WHAT YOU WILL DO
Exactly reproduce the entries, dropping any pictures from your copy.

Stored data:
┌──

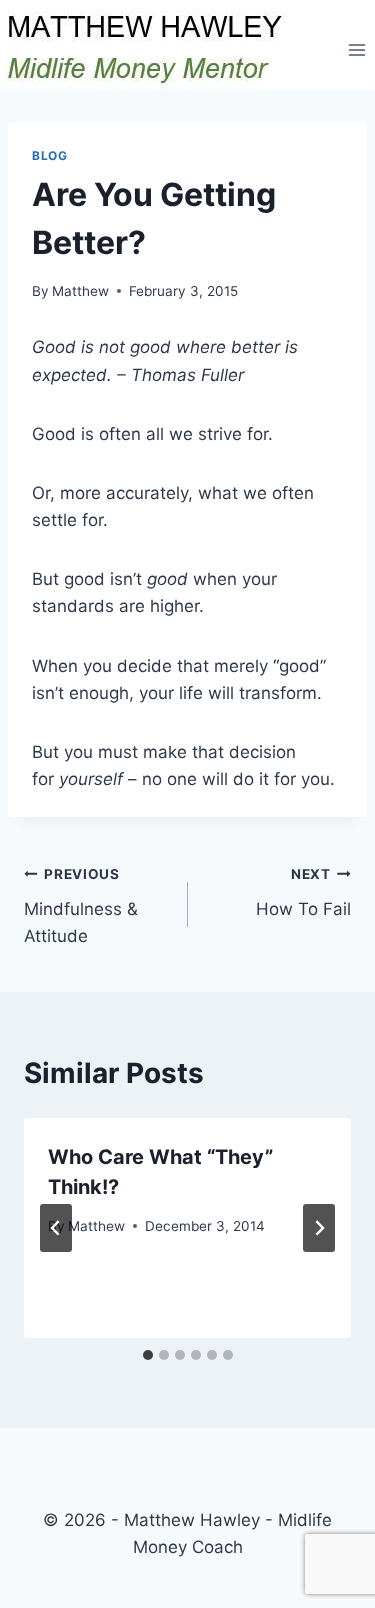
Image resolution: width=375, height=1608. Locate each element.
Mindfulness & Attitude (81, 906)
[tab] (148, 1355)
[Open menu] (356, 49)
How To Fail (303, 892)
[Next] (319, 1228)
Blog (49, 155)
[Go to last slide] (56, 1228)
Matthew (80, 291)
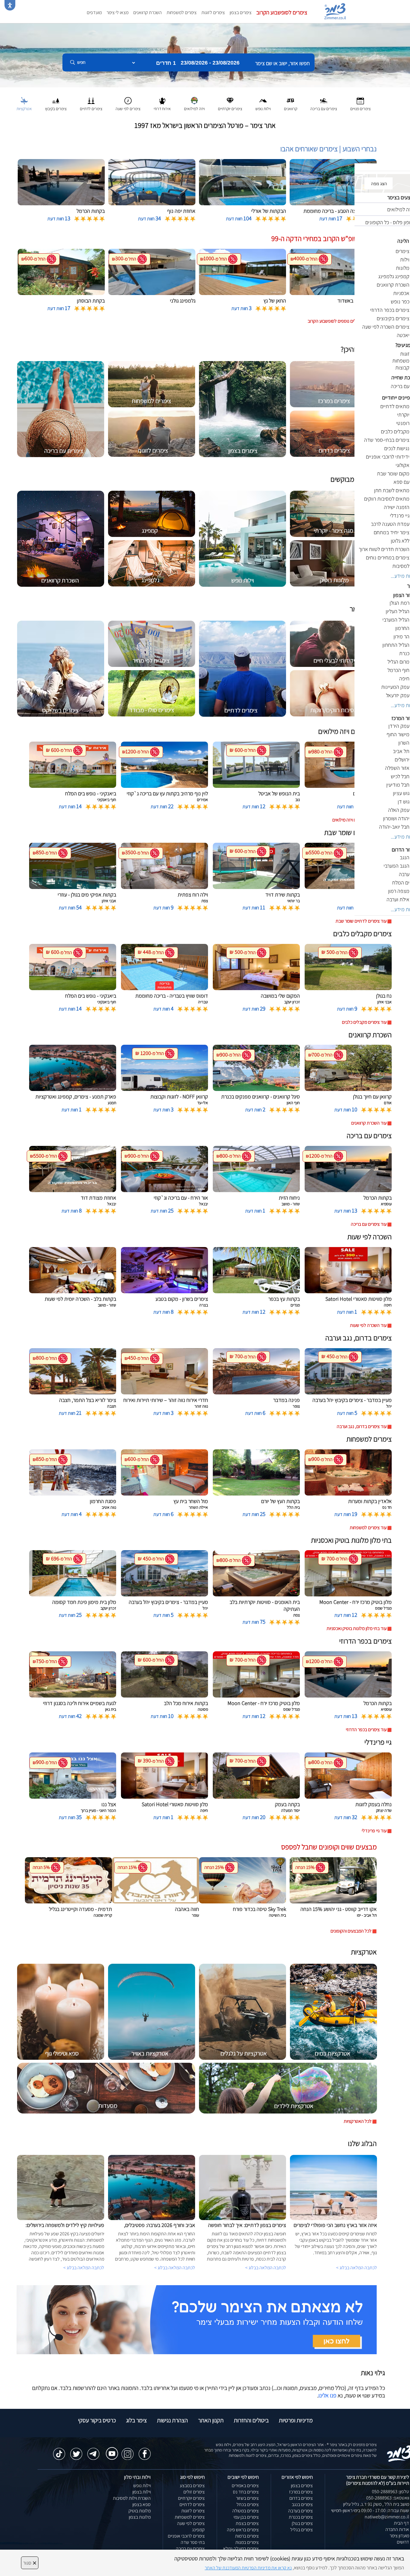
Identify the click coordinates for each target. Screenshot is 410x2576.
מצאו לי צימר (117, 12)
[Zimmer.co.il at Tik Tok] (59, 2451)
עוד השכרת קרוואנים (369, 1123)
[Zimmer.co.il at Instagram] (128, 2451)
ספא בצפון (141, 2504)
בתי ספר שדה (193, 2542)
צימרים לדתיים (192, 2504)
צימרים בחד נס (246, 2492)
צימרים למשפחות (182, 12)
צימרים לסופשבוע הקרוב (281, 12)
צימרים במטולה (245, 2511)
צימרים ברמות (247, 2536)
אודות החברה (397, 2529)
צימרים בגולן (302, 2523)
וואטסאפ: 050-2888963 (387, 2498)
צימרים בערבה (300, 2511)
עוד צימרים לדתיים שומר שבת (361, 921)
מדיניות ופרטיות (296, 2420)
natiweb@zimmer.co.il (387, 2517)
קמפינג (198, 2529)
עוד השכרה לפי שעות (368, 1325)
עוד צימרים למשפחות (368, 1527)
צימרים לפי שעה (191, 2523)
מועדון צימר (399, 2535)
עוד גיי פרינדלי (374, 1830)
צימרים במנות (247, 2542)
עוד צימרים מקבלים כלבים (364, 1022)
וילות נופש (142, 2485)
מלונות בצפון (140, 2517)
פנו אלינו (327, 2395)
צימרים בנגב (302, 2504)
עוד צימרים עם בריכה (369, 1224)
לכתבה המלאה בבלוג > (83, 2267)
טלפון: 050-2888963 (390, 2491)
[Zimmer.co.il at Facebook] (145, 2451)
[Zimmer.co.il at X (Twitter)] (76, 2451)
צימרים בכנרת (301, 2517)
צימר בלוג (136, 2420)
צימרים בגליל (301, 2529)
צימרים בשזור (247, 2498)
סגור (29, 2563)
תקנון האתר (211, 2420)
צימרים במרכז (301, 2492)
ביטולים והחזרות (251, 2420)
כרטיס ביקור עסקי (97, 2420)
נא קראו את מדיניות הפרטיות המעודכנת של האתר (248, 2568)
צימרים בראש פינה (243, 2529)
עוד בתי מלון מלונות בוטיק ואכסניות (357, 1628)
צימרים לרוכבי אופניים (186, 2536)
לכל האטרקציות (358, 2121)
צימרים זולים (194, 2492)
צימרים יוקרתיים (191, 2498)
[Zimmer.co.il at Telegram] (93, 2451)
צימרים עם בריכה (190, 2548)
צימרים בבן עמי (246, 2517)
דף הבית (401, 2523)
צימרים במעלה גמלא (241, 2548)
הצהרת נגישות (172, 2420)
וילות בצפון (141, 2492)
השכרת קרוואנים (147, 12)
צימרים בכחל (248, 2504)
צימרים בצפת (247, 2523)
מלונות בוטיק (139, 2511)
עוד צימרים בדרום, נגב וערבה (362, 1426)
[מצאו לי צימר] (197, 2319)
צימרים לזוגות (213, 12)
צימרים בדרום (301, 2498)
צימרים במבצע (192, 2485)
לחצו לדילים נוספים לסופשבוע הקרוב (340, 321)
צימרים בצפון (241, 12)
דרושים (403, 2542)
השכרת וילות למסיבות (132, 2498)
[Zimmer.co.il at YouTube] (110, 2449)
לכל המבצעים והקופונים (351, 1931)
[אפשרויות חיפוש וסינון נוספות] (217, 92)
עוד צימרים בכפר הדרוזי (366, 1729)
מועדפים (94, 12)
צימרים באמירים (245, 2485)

└──

ANSWER
Image resolution: width=375, height=1608. Locate each element.
Mindfulness & Attitude (81, 906)
[tab] (148, 1355)
[Open menu] (356, 49)
How To Fail (303, 892)
[Next] (319, 1228)
Blog (49, 155)
[Go to last slide] (56, 1228)
Matthew (80, 291)
Identify the click coordinates for each target. Screenshot is 410x2576.
מצאו לי צימר (117, 12)
[Zimmer.co.il at Tik Tok] (59, 2451)
עוד השכרת קרוואנים (369, 1123)
[Zimmer.co.il at Instagram] (128, 2451)
ספא בצפון (141, 2504)
בתי ספר שדה (193, 2542)
צימרים לדתיים (192, 2504)
צימרים בחד נס (246, 2492)
צימרים למשפחות (182, 12)
צימרים לסופשבוע הקרוב (281, 12)
צימרים במטולה (245, 2511)
צימרים ברמות (247, 2536)
אודות החברה (397, 2529)
צימרים בגולן (302, 2523)
וואטסאפ: 050-2888963 (387, 2498)
צימרים בערבה (300, 2511)
עוד צימרים לדתיים שומר שבת (361, 921)
מדיניות ופרטיות (296, 2420)
natiweb@zimmer.co.il (387, 2517)
קמפינג (198, 2529)
עוד השכרה לפי שעות (368, 1325)
עוד צימרים למשפחות (368, 1527)
צימרים לפי שעה (191, 2523)
מועדון צימר (399, 2535)
עוד גיי פרינדלי (374, 1830)
צימרים במנות (247, 2542)
עוד צימרים מקבלים כלבים (364, 1022)
וילות נופש (142, 2485)
מלונות בצפון (140, 2517)
פנו אלינו (327, 2395)
צימרים בנגב (302, 2504)
עוד צימרים עם בריכה (369, 1224)
לכתבה המלאה בבלוג > (83, 2267)
טלפון: 050-2888963 (390, 2491)
[Zimmer.co.il at Facebook] (145, 2451)
[Zimmer.co.il at X (Twitter)] (76, 2451)
צימרים בכנרת (301, 2517)
צימר בלוג (136, 2420)
צימרים בגליל (301, 2529)
צימרים בשזור (247, 2498)
סגור (29, 2563)
תקנון האתר (211, 2420)
צימרים במרכז (301, 2492)
ביטולים והחזרות (251, 2420)
כרטיס ביקור עסקי (97, 2420)
נא קראו את מדיניות הפרטיות המעודכנת של האתר (248, 2568)
צימרים בראש פינה (243, 2529)
עוד בתי מלון מלונות בוטיק ואכסניות (357, 1628)
צימרים לרוכבי אופניים (186, 2536)
לכל האטרקציות (358, 2121)
צימרים זולים (194, 2492)
צימרים יוקרתיים (191, 2498)
[Zimmer.co.il at Telegram] (93, 2451)
צימרים עם בריכה (190, 2548)
צימרים בבן עמי (246, 2517)
דף הבית (401, 2523)
צימרים במעלה גמלא (241, 2548)
הצהרת נגישות (172, 2420)
וילות בצפון (141, 2492)
השכרת קרוואנים (147, 12)
צימרים בכחל (248, 2504)
צימרים בצפת (247, 2523)
מלונות בוטיק (139, 2511)
עוד צימרים בדרום, נגב וערבה (362, 1426)
[מצאו לי צימר] (197, 2319)
צימרים לזוגות (213, 12)
צימרים בדרום (301, 2498)
צימרים במבצע (192, 2485)
לחצו לדילים נוספים לסופשבוע הקרוב (340, 321)
צימרים בצפון (241, 12)
דרושים (403, 2542)
השכרת וילות למסיבות (132, 2498)
[Zimmer.co.il at YouTube] (110, 2449)
לכל המבצעים והקופונים (351, 1931)
[אפשרויות חיפוש וסינון נוספות] (217, 92)
עוד צימרים בכפר הדרוזי (366, 1729)
מועדפים (94, 12)
צימרים באמירים (245, 2485)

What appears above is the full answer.